Babak Ziaie, a professor of electrical and computer engineering and biomedical engineering, holds a miniature birdlike shape made from the material. The wings move slowly, but the structure is not capable of flight. (Purdue University photo/Andrew Hancock)
Researchers at Purdue University have created a magnetic "ferropaper" that might be used to make low-cost "micromotors" for surgical instruments, tiny tweezers to study cells and miniature speakers
The material is made by impregnating ordinary paper - even newsprint - with a mixture of mineral oil and "magnetic nanoparticles" of iron oxide. The nanoparticle-laden paper can then be moved using a magnetic field.
The new technique represents a low-cost way to make small stereo speakers, miniature robots or motors for a variety of potential applications, including tweezers to manipulate cells and flexible fingers for minimally invasive surgery.
"Because paper is very soft it won't damage cells or tissue," Ziaie said. "It is very inexpensive to make. You put a droplet on a piece of paper, and that is your actuator, or motor."

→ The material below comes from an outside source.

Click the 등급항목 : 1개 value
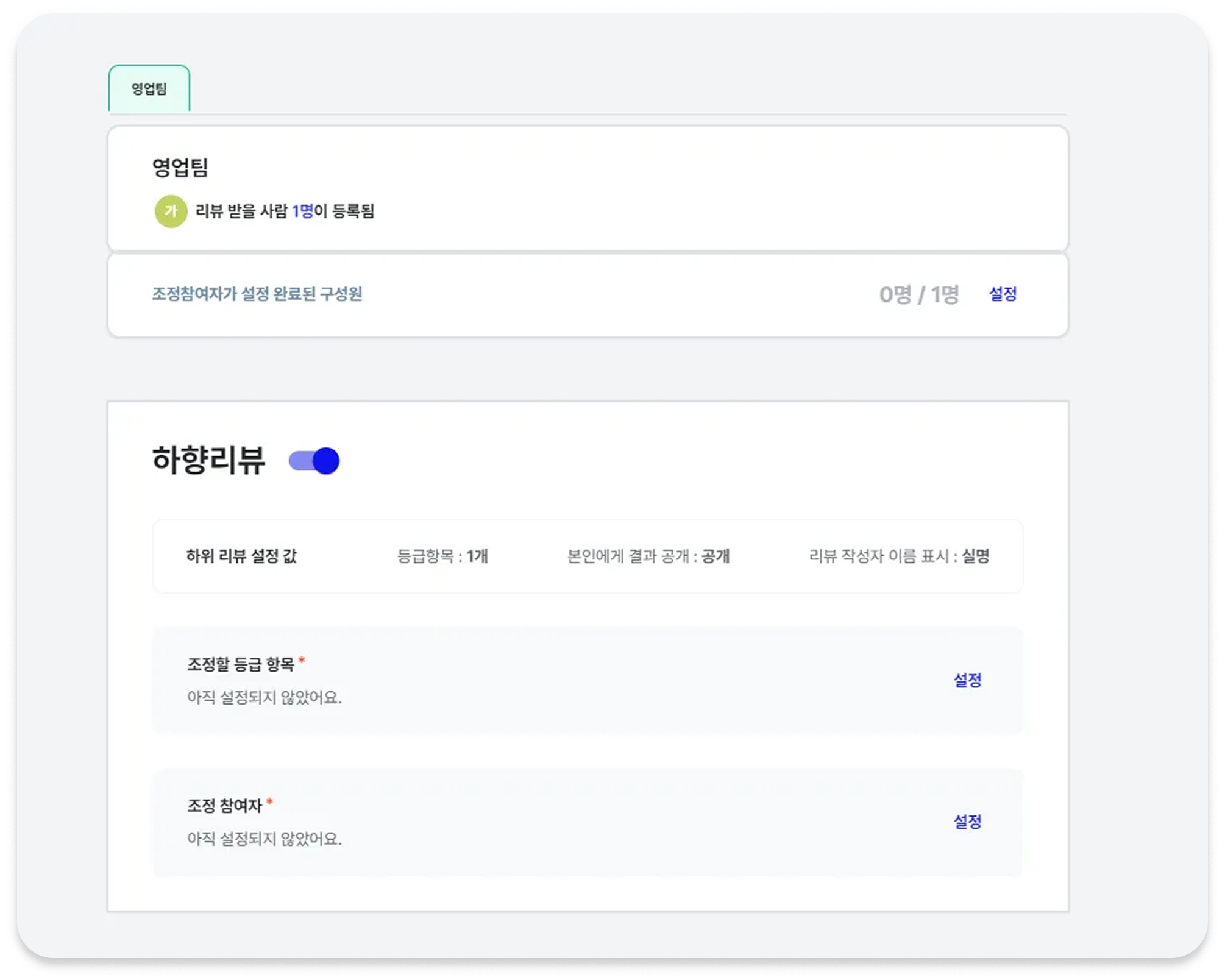Image resolution: width=1225 pixels, height=980 pixels. [442, 556]
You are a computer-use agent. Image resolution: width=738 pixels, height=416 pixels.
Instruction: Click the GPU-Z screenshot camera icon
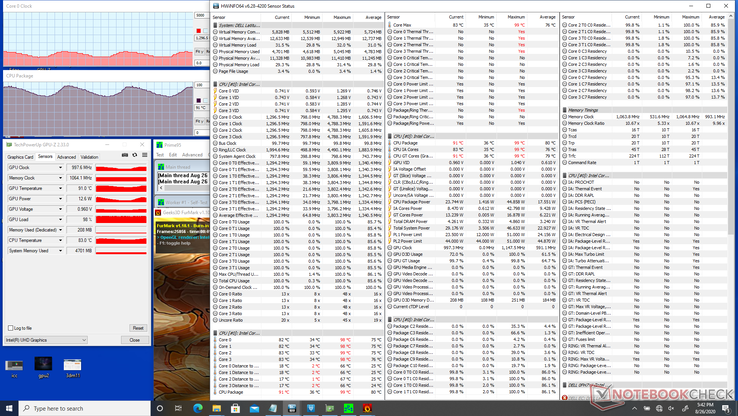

Once saturated with this "ferrofluid" mixture, the paper is coated with a biocompatible plastic film, which makes it water resistant, prevents the fluid from evaporating and improves mechanical properties such as strength, stiffness and elasticity.
Because the technique is inexpensive and doesn't require specialized laboratory facilities, it could be used in community colleges and high schools to teach about micro robots and other engineering and scientific principles, Ziaie said.

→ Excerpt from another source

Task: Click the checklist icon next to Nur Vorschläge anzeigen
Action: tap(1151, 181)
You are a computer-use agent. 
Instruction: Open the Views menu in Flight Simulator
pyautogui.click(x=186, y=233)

The magnetic particles, which are commercially available, have a diameter of about 10 nanometers, or billionths of a meter, which is roughly 1/10,000th the width of a human hair. Ferro is short for ferrous, or related to iron.

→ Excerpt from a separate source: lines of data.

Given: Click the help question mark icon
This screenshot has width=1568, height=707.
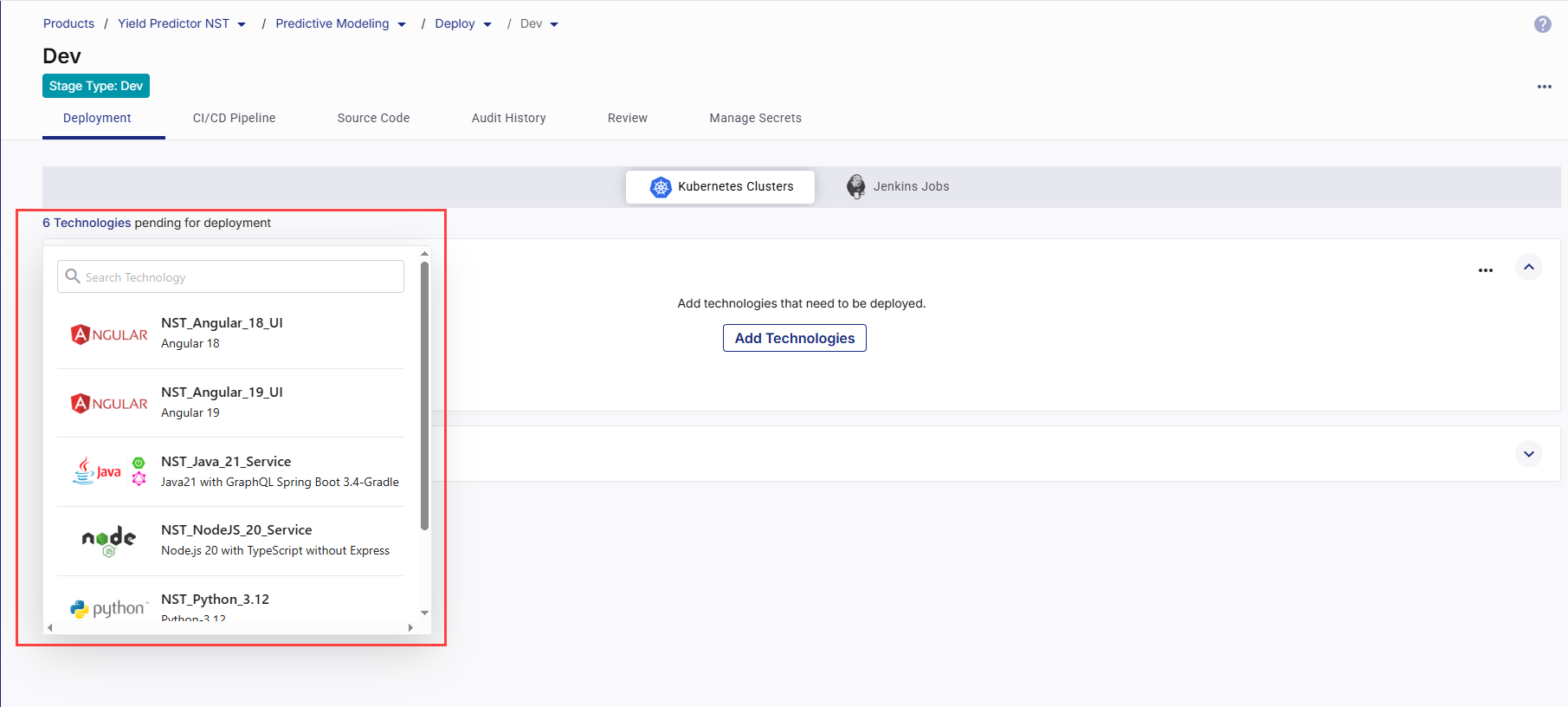Looking at the screenshot, I should [1542, 24].
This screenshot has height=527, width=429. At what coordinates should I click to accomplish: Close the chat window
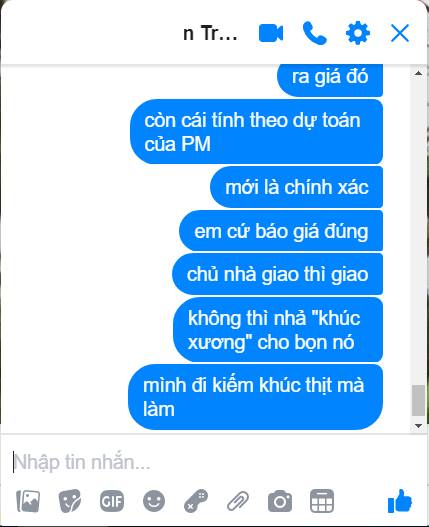coord(400,33)
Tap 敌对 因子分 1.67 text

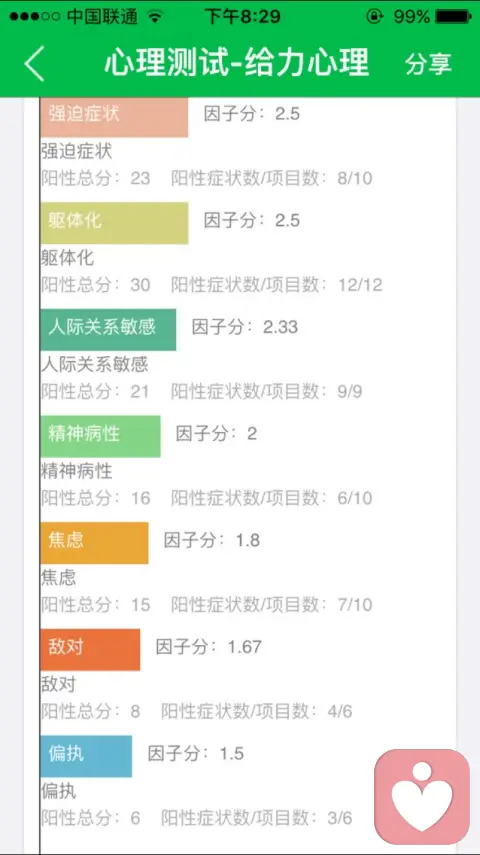pos(209,647)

"You wouldn't have to use nanoparticles, but they are easier and cheaper to manufacture than larger-size particles," Ziaie said. "They are commercially available at very low cost."
"All types of paper can be used, but newspaper and soft tissue paper are especially suitable because they have good porosity," Ziaie said.
The researchers fashioned the material into a small cantilever, a structure resembling a diving board that can be moved or caused to vibrate by applying a magnetic field.
"Cantilever actuators are very common, but usually they are made from silicon, which is expensive and requires special cleanroom facilities to manufacture," Ziaie said. "So using the ferropaper could be a very inexpensive, simple alternative. This is like 100 times cheaper than the silicon devices now available."
The researchers also have experimented with other shapes and structures resembling Origami to study more complicated movements.